- Born: October 15, 1957 (age 68) Okazaki, Japan
- Area: Manga artist
- Notable works: Hikaru no Go
- Collaborators: Takeshi Obata
- Awards: 45th Shogakukan Manga Award for shōnen manga - Hikaru no Go

= Yumi Hotta =

Japanese manga artist

Yumi Hotta (堀田 由美, Hotta Yumi) is a Japanese manga artist. Hotta is best known as the author of the best-selling manga Hikaru no Go, which is widely credited for the late 90s-2000s boom of the game of go in Japan.

The idea behind Hikaru no Go began when Yumi Hotta played a pick-up game of go with her father-in-law. She thought that it might be fun to create a manga based on this traditional board game, and began the work under the title of Nine Stars (九つの星, Kokonotsu no Hoshi), named for the nine "star points" on a go board. She later worked with Takeshi Obata (the illustrator) and Yukari Umezawa (5-Dan, the supervisor) in the creation of Hikaru no Go. She won the 2000 Shogakukan Manga Award and the 2003 Tezuka Osamu Cultural Prize for Hikaru no Go.
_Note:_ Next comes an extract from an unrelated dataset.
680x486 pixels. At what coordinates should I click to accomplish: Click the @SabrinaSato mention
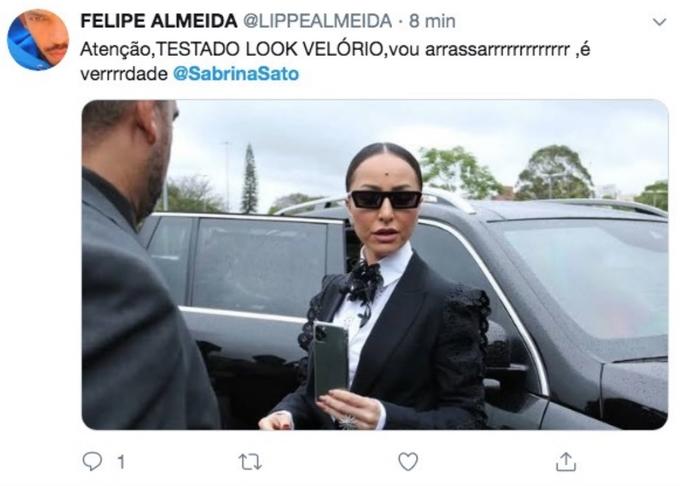(236, 74)
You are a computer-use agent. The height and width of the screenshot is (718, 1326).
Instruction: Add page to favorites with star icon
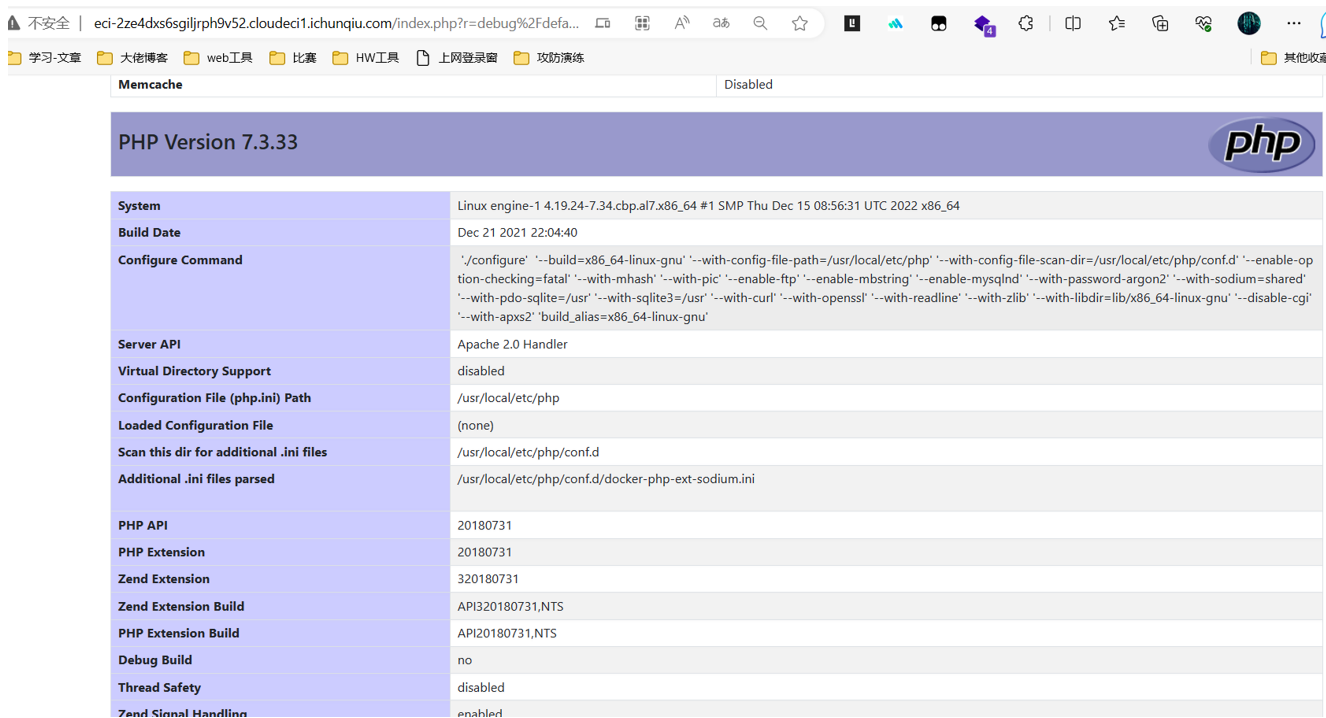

She also had a short manga series Yūto (ユート) about long track speed skating that ran in Weekly Shōnen Jump in 2005.

Hotta's husband is Kiyonari Hotta (堀田 清成, Hotta Kiyonari), another manga artist known for manga about horse-racing. He was also well known as a contributor to the Chunichi Shimbun where he illustrated under the pen name Yumi Hotta (ほった ゆみ, Hotta Yumi).